For her firm’s design of the Carlile Youth Concurrent Disorders Centre, a 10-bed inpatient facility treating youth with concurrent mental health and substance abuse issues in the Hope Centre at Lions Gate Hospital in Vancouver, Reite says the client agreed to overrule the standard and swap out desks for built-in benches with cushions where patients can relax or do work. The 11,754-square-foot center, which opened in June 2017, also houses a lounge with a whiteboard where patients can write messages to each other, an open kitchen and dining area for communal meals, a gym space, and family rooms where family members can visit with their child or meet with staff members.

While a traditional solution for behavioral healthcare spaces has been a large, open day room where staff can host group activities and patients can socialize with one another while under staff supervision, designers should also remember that not everyone is comfortable sitting in the middle of a room with a bunch of people, says Angela Mazzi, senior associate at GBBN.

“For some children, that can be really disturbing,” she says. Instead, designers should balance areas within behavioral health facilities to provide opportunities for socialization as well as to be alone. For Cincinnati Children’s inpatient expansion, Mazzi says curved alcoves were incorporated within the open day room to “give people the opportunity to occupy the edges and have a little bit more distance from the heat of all the activity.”

Mazzi would also like to see more clients add gyms or gross motor rooms that provide safe spaces for physical activity, controlled access to the outdoors, and stimulation rooms. “Some kids need to be able to touch things or experience hot and cold, so we want to provide the most opportunities for choice,” she says.

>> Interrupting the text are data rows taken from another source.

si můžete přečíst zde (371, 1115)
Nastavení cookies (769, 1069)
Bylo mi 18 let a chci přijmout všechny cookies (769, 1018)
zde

While choice is important in social areas, the ability for personalization is an important consideration in the design of inpatient spaces, too. Cincinnati Children’s incorporates chalkboard walls in the patient rooms and chalkboard swatches in the corridors by each bedroom of its new inpatient and residential units so patients can draw and write their name outside their doors. “[Chalkboards] are a great tool for patients’ self-expression and even for communicating with staff or writing things they’re interested in,” Mazzi says.

Moving forward

As the need for behavioral health services continues to grow, Mazzi says she expects to see more segmentation in the market, with units designed for specific diagnoses and age groups rather than putting patients with a range of conditions in the same setting. “I think we’ll see not just more beds but beds targeted to achieving something with a [specific] population,” she says.

Luria says he’d also like to see more pediatric organizations provide options other than inpatient admission to help keep kids out of crisis. He says Cincinnati Children’s operates two bridge clinics, which are used to treat patients after ED visits and until they can see an outpatient provider, and is adding more partial hospitalization services.

“My blue-sky world is that we start taking inpatient units offline because we’re doing such a better job of taking care of everyday needs and identifying the high-risk kids and intervening earlier,” Luria says. “It will be figuring out what’s the right balance of outpatient and inpatient space, care delivery systems, and resources to maximize everything for the patients and families.”